The most common type of dispute would likely be whether an item counts as economic loss. Although there may be hard cases, calculation of economic loss is one of the simpler issues in a tort case. The main objection seems to be that the Department of Insurance in New Hampshire is financed by insurers. I have not heard any direct claims that the Department is biased, and I have no reason to think it is, but a neutral arbiter is crucial to the process.
Many of the objections seem to implicitly contrast early offers with an idealized tort system. There is much to admire in tort law, but it is far from perfect. The alternative to early offers is not recovery in every case in which it is deserved, with the exactly proper amount of pain and suffering damages, within a reasonable amount of time, and at an efficient cost. Instead, recent studies show that one in six cases involving legitimate medical error received no payment and, for those that did, 54 cents out of every dollar went to pay the costs of operating the system. The average malpractice case lasts approximately five years; New Hampshire’s system is a little quicker (about four years). However, that is a long time to wait when medical bills and lost wages accrue. Moreover, approximately 80% of malpractice trials nationally are won by health care providers; the New Hampshire figure is approximately 65%. Although claimants with minor injuries often receive several times their economic loss, claimants with major injuries may not even recover the full amount of economic loss. Why not provide claimants an alternative? If a claimant, for whatever reason, prefers the tort system, it is still available.
--CJR
https://lawprofessors.typepad.com/tortsprof/2012/04/in-support-of-new-hampshires-early-offers-bill.html
Comments
Hi Ron, I think there are several responses to your legitimate concern. One is that cherry picking goes on now without the claimant necessarily getting the security of full coverage of economic loss. Another is that claimants should evaluate their options before filing a request for an early offer. It is true that the health care provider has an information advantage in the form of the medical records, but the claimant has an information advantage in the form of the injury itself. Moreover, I would be in favor of allowing the claimant access to the health care provider's records prior to the filing of the request for an early offer.

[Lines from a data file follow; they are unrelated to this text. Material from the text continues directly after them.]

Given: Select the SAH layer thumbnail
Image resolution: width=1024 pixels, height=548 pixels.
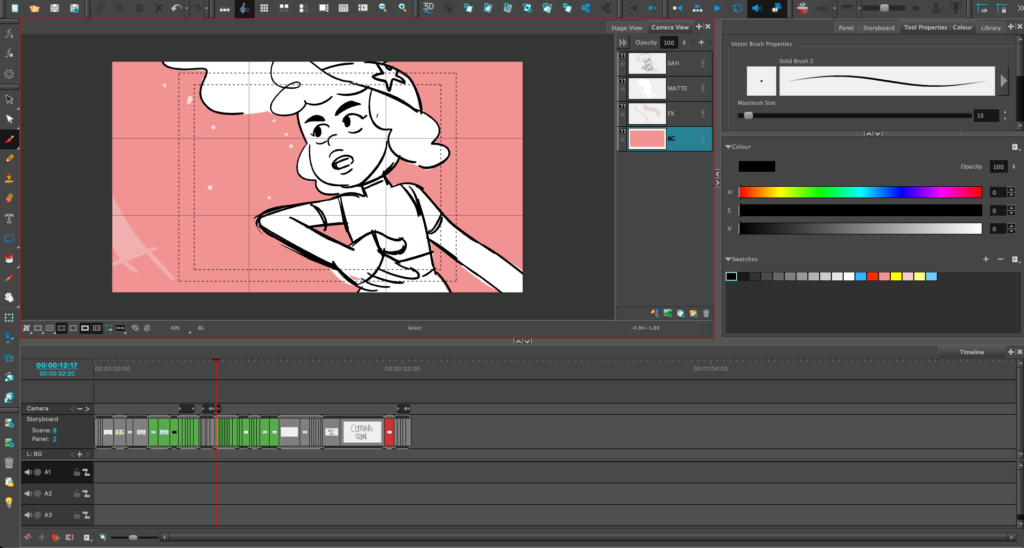Looking at the screenshot, I should [x=645, y=63].
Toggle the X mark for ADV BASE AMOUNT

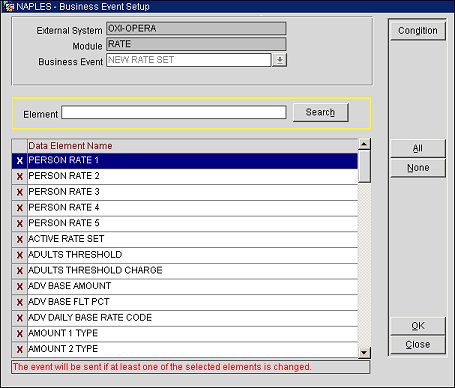point(20,286)
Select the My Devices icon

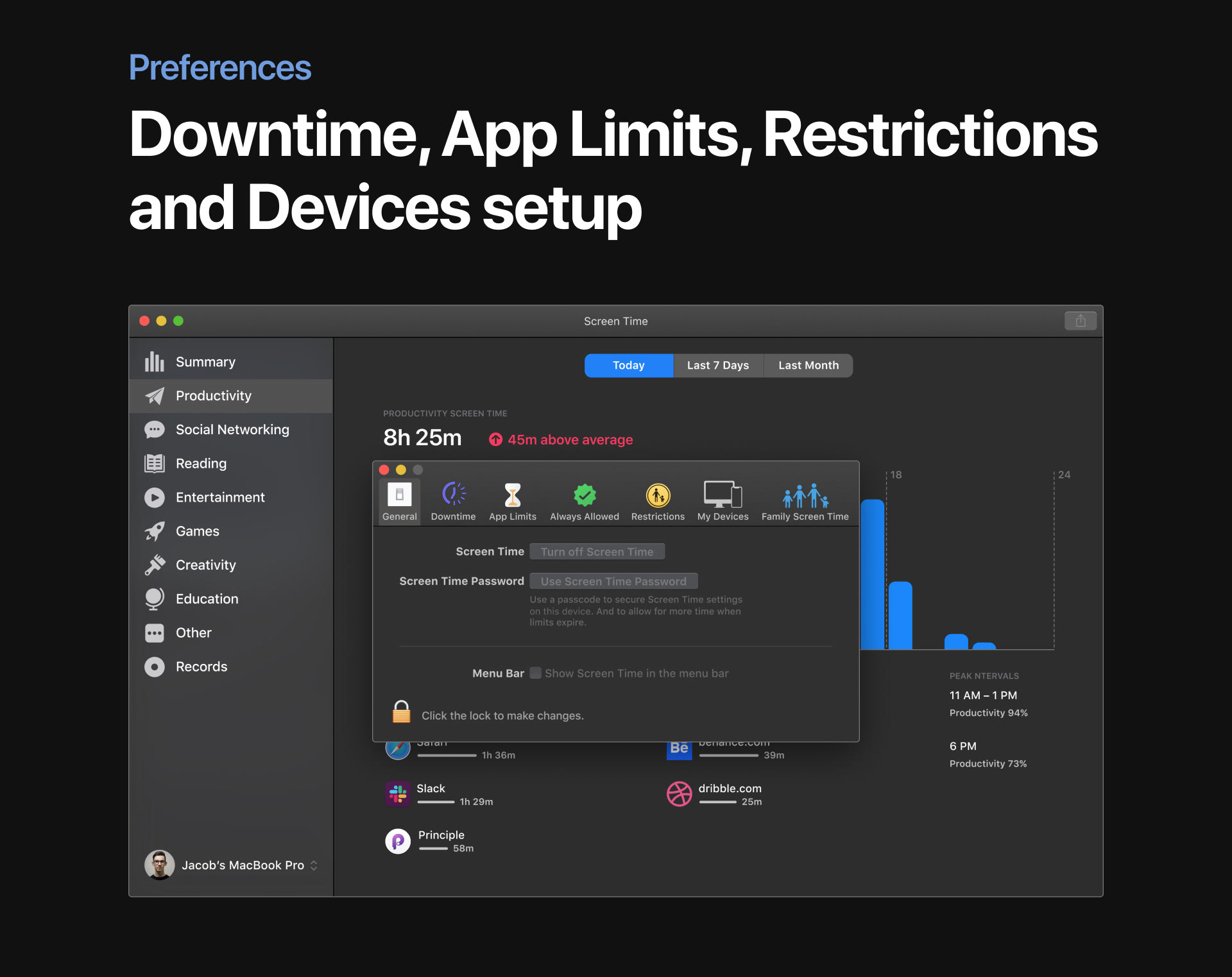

However, many medical cases are extremely tricky and even after years of discovery, what happened and how much is it worth is still debatable. This last point leads to the third response. There are claimants who would be happy to trade a slow, contingent, hypothetically full remedy for a swift and certain remedy that covers all economic losses and provides a modest amount for pain and suffering. These claimants do not have that option under the current system. Unless the health care provider has an incentive to offer economic loss, they won't do so under the current system (and it takes an average of 5 years to resolve a claim). Early offers gives them the incentive to make the offer without being seen as signaling weakness. That's one reason that letting a claimant back out of the offer won't work. The health care provider has got to have an incentive to make the offer.
Posted by: Chris Robinette | Apr 23, 2012 8:46:17 AM
Chris, isn't the fear giving legitimacy to early settlements that occur before anyone knows the facts and the merits of the case except the doctors and/or hospitals who are going to cherry pick cases that really have value. How about giving people the ability to back out and pay back whatever they have taken out?